Wyoming PBS CEO Joanna Kail didn’t just ask for help — she also defended Wyoming’s congressional delegation for voting to cut the funding, arguing public broadcasting lost trust by dismissing concerns about bias. Now, she’s asking state lawmakers to backfill the hole anyway.

Bottom line: Wyoming’s budget isn’t just about Wyoming anymore. It’s also about what the federal government stops paying for.

The Department of Corrections came with a very direct request: $9.3 million one-time to cover costs tied to sending inmates out of state.

Back in 2023, staffing shortages pushed Wyoming to send 240 inmates to a private prison in Mississippi. As of now, 128 are still there, according to Director Dan Shannon. The money would help cover out-of-facility housing and transportation to bring inmates back once staffing stabilizes.

But what didn’t come up in the hearing? A serious, ongoing lawsuit involving the Wyoming Women’s Center in Lusk, where in the last five years three former prison guards have been convicted of sexually assaulting inmates.

A woman filed a federal lawsuit in August alleging “deliberate indifference” by staff and leadership. Recent filings also point to a 2023 federal audit flagging issues like camera blind spots and incomplete investigations of abuse allegations. The Wyoming Attorney General’s office is trying to dismiss the case.

Lawmakers had the corrections director in the room — and didn’t touch it.

Sometimes that silence is its own kind of statement.

In the middle of all the budget talk, several Freedom Caucus members showed up on Wednesdays wearing red blazers — a coordinated look that, in a statehouse, always becomes a message whether people admit it or not.

House Appropriations Chair John Bear, R-Gillette, said the point wasn’t revolutionary cosplay. It was fiscal warning: red as in “in the red,” signaling concern about Wyoming’s long-term financial forecast.

Sen. Mike Gierau, D-Jackson, was happy to accept the clarification — while still landing a joke.

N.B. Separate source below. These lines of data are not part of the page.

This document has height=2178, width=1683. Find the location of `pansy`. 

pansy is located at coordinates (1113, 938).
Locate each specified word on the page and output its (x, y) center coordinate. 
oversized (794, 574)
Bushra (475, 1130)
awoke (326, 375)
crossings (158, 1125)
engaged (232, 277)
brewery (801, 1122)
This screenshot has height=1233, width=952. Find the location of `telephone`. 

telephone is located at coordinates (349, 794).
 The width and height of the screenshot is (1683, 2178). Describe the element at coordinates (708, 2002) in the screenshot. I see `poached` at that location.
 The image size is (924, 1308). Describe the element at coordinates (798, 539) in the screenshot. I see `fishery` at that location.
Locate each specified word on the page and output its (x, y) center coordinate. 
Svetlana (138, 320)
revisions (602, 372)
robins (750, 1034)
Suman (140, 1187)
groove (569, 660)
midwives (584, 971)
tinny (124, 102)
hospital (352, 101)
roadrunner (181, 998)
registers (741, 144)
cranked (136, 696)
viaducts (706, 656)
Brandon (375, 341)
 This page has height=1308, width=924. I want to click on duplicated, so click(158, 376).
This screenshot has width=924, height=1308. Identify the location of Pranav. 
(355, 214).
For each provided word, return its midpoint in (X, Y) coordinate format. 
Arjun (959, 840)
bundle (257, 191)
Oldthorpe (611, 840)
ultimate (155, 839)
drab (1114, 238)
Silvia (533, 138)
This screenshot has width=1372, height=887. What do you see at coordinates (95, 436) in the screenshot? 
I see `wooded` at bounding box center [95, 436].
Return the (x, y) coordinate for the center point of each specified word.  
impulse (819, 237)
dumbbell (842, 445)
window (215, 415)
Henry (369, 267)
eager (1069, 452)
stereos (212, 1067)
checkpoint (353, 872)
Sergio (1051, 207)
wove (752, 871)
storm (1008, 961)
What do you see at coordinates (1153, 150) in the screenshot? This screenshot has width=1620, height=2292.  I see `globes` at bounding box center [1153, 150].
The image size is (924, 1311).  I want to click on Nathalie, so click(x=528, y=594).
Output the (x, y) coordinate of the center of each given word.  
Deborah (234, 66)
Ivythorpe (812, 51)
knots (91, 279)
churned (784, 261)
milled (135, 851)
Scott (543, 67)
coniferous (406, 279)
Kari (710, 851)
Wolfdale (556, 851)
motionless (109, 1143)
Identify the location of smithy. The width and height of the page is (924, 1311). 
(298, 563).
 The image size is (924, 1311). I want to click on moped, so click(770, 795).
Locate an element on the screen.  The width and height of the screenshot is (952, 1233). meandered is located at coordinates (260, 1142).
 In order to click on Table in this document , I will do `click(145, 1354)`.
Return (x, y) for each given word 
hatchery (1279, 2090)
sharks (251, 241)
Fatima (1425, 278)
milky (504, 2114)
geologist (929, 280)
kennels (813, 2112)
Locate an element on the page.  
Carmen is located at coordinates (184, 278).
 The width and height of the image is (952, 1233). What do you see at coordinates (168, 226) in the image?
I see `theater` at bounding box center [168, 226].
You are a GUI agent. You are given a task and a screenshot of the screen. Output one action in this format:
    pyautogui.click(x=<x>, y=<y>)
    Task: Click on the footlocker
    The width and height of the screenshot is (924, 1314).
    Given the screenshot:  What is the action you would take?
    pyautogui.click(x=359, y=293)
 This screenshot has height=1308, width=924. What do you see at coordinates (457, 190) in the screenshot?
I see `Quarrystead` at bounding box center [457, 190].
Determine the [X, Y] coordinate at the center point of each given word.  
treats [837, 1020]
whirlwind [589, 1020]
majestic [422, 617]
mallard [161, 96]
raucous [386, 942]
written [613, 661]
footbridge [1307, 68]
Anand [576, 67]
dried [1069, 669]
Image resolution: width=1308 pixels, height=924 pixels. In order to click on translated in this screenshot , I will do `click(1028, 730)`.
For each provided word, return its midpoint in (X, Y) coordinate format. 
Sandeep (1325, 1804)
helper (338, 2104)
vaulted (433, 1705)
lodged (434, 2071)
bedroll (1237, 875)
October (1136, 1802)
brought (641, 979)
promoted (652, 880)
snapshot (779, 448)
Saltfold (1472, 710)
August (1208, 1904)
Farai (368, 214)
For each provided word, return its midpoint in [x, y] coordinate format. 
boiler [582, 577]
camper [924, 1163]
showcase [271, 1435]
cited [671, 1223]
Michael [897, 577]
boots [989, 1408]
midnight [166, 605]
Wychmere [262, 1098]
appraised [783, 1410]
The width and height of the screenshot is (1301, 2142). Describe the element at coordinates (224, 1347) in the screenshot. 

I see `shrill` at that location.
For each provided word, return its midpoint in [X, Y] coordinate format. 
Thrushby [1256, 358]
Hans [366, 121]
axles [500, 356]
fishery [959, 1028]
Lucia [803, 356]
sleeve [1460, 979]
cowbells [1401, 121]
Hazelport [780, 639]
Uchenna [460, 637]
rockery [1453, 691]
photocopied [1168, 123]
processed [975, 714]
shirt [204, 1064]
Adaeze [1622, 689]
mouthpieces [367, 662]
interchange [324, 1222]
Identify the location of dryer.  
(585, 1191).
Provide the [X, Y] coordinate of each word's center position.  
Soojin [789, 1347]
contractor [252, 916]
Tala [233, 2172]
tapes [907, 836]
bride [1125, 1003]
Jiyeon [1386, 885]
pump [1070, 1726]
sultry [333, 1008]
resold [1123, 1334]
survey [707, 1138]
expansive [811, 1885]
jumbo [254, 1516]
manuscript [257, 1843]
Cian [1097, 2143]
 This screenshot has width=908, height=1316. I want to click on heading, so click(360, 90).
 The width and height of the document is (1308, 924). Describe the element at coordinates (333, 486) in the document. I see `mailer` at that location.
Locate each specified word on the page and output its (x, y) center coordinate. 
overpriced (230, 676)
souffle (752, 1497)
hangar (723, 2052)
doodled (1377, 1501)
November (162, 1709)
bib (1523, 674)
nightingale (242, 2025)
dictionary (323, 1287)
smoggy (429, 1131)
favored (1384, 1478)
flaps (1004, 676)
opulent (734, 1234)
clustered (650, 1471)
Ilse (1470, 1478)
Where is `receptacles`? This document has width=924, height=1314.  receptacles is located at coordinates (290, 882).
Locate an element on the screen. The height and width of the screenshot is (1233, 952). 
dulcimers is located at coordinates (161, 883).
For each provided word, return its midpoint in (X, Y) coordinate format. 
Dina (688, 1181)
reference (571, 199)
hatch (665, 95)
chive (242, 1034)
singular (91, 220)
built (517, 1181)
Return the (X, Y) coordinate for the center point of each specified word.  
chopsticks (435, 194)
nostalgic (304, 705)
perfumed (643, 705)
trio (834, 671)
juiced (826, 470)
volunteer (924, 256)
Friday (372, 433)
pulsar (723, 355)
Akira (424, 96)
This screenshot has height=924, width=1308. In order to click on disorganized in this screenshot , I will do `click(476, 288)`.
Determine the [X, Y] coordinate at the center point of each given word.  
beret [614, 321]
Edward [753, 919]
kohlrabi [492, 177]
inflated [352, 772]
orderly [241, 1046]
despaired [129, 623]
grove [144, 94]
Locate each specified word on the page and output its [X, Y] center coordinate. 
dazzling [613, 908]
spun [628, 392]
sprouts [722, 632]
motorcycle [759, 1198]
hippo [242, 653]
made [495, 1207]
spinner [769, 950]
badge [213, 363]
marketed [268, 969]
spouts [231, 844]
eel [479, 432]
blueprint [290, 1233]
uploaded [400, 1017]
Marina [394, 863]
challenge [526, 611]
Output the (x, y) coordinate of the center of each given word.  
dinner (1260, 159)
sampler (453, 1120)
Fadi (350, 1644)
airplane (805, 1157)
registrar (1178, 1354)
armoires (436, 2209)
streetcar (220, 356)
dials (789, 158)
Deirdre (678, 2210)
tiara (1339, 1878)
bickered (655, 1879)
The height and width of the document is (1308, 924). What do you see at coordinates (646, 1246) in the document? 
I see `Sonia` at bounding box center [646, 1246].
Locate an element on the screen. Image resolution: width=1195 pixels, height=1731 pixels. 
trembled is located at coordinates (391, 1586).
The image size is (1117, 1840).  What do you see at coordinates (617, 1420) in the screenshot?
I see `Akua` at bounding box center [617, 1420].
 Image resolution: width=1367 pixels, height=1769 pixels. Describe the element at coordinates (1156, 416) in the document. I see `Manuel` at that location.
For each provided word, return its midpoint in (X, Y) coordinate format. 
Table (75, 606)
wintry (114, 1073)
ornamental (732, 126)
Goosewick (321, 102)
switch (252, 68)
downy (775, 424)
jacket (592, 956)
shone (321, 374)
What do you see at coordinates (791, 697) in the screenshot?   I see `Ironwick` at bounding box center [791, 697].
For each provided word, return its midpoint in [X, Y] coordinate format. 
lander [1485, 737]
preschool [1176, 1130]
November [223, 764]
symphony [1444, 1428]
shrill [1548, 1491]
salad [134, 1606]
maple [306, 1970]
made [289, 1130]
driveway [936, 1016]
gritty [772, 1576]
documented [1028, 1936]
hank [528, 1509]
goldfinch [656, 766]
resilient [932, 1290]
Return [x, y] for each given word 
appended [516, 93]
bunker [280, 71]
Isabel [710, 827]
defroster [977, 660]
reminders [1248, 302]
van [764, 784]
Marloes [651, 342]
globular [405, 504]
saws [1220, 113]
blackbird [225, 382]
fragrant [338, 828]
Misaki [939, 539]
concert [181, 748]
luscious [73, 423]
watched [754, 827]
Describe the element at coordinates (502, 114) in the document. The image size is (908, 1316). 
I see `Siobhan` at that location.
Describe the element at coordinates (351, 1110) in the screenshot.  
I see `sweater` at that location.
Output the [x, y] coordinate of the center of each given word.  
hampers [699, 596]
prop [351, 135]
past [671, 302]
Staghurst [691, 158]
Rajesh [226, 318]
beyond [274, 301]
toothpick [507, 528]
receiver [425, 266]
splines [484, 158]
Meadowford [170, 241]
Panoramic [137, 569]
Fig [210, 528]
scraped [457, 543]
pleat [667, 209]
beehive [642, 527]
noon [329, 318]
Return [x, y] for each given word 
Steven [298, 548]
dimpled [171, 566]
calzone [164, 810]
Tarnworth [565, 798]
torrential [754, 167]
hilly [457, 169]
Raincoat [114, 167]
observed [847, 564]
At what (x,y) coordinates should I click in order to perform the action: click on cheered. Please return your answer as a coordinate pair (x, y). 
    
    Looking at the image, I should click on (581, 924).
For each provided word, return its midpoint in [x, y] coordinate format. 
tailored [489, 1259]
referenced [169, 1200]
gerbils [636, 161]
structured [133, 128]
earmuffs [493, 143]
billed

He told Bear he thought they were promoting Ken Burns’ new PBS series on the American Revolution, adding that the night before, the show featured “a big can of whoop ass” being opened on redcoats at Yorktown.

To make it even more confusing, Rep. Trey Sherwood, D-Laramie, wore red too — but apparently as a nod to Mean Girls (“on Wednesdays we wear pink,” except Wyoming version).

Budget hearings: deadly serious, occasionally absurd, always Wyoming.

The JAC returns Jan. 5 for two more weeks. Week one is the remaining agency presentations. Week two is where lawmakers start making real decisions on what the committee’s budget bill will look like.

Financial forecasters will also bring updated numbers — which means the mood in the room could shift fast.

Because in Wyoming budgeting, the math always gets the last word.